Simply Recipes / Lisa Carpagnano

Simply Recipes / Lisa Carpagnano

I tell my husband, “Every success and every failure brought me to you.” This story starts with a failure that brought us closer together.

A few months after my husband Tyson and I said our ‘I dos,’ I barely missed out on winning a job creating content for the high-end pizza oven brand Ooni. I was excited about the prospect of getting paid to write about oven-baked delicacies all day. As a southern Connecticut native, I grew up steeped in the pizza cultures of both New York and New Haven. Eating and evaluating pizza has been one of my favorite hobbies since I've had teeth. In the end, the company hired someone who lived closer to its Austin-based headquarters.

Sensing my disappointment, Tyson went to Walmart and bought a charcoal-fired pizza oven for $99, a small fraction of what the average Ooni oven costs. We immediately mixed our first batch of dough. Thanks to a couple of jobs at pizzerias after high school, Tyson rolled the dough into balls so round that they looked like they could bounce and expertly tossed them into 16-inch pizzas as if he’d never left the restaurant industry.

Tyson often gets a bug for kitchen projects. During one phase, he baked layer cakes in delicate flavors like pistachio, rose, and saffron. He then purchased a triangular bamboo steamer and metal pot to make Thai mango sticky rice the traditional way. Usually, I just help with ideas (and eating), but making pizza would prove to be a project for two.

Crafting pizza wasn’t easy. The comparatively cheap oven was difficult to use. Our first pizzas were blonde on the bottom and burnt on top no matter how long we heated the oven before baking. We eventually learned to take the burning charcoal out of the oven while each pizza cooked, but our bakes were still high-maintenance and disappointing.

Simply Recipes / Lisa Carpagnano

Simply Recipes / Lisa Carpagnano

So, I emailed Andy Brown of the Washington, DC-area chain Andy’s Pizza. Brown had gone from a home pizza maker to winning the World Pizza Championships in 2021 for his New York-style pies. He shared his recipe with me, which revealed that the dough I’d been using was too wet, but his most important advice was that “there are absolutely no shortcuts to great pizza.”

Thanks to his help, we stopped putting too many toppings on our pies. A ladleful of Cento tomato purée with a few pinches of salt became our sauce. We grated blocks of mozzarella because the potato starch on pre-grated cheese prevents an even brown.

Meanwhile, our new marriage grew like our proofing pizza dough. Everything about the process is a model for what it takes to succeed in our life together. The dough, like any thriving relationship, requires patience, and the process requires careful planning and communication from start to finish.

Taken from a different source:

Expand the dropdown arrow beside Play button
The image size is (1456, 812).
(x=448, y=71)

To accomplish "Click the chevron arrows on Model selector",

We’ve learned to delegate based on our complementary strengths: I mix the dough because the precision of it stressed him out; he forms the dough balls and tosses the crusts (I’m a klutz); I top the pizzas because I have an eye for creating the perfect bite with just the right amount of toppings; and we bake and eat them together.

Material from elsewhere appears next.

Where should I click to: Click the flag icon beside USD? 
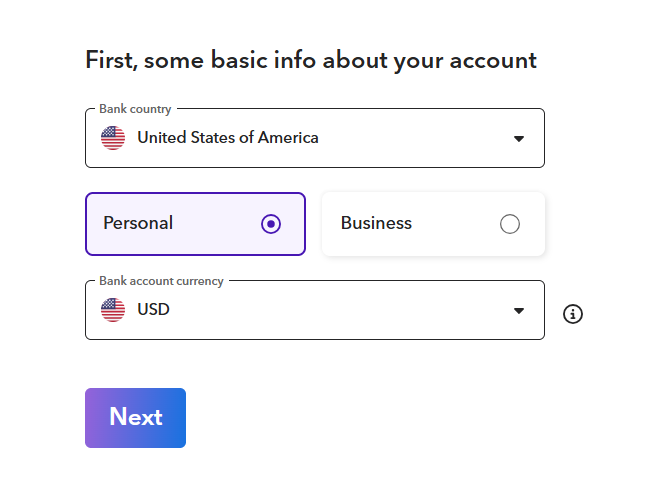click(113, 310)
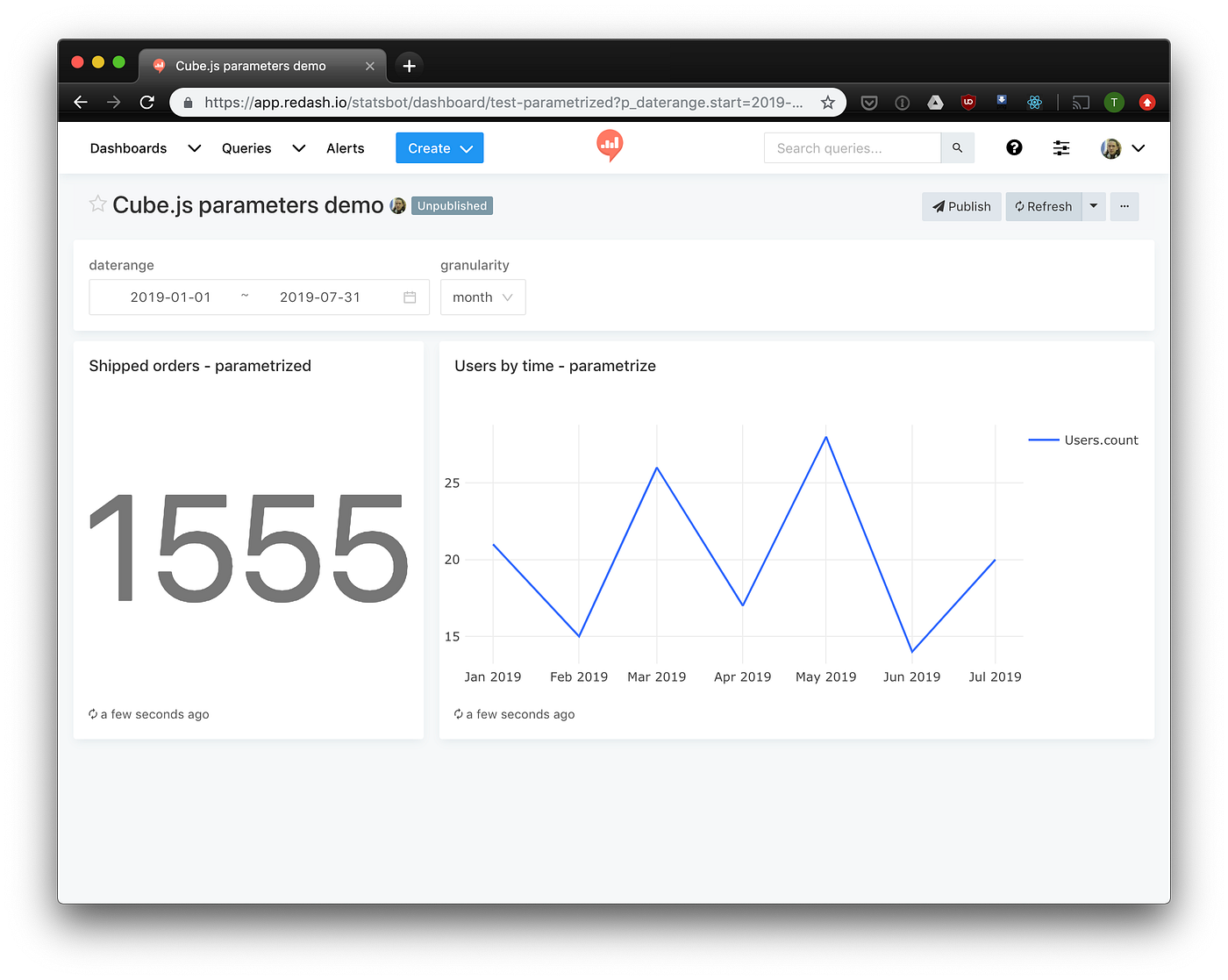Click the Redash logo in the header
The width and height of the screenshot is (1228, 980).
[610, 146]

Just before our belated honeymoon, Tyson gave me the Ooni oven we’d been dreaming of. Having excellent equipment sent our pizza-making into hyperdrive. Our pizzas went from pitiful to pizzeria-quality. The bottoms of the pies were leopard-spotted, and the edges bubbled up with élan.

We are more in love than ever with each other and with the pizza we make together. We’re constantly innovating with new-to-us methods, like brushing ghee on our crusts to achieve those coveted tiny bubbles. Leftovers often find their way into our toppings, with Tyson’s favorite pepperoni replaced by Indo-Chinese chicken 65, which was one of our favorite pizzas ever.

With pizza and our marriage, we’re in it for the long haul, which means having traditions in place but also making room for a little bit of novelty. Through every success and every failure, we’ll always have pizza—and each other.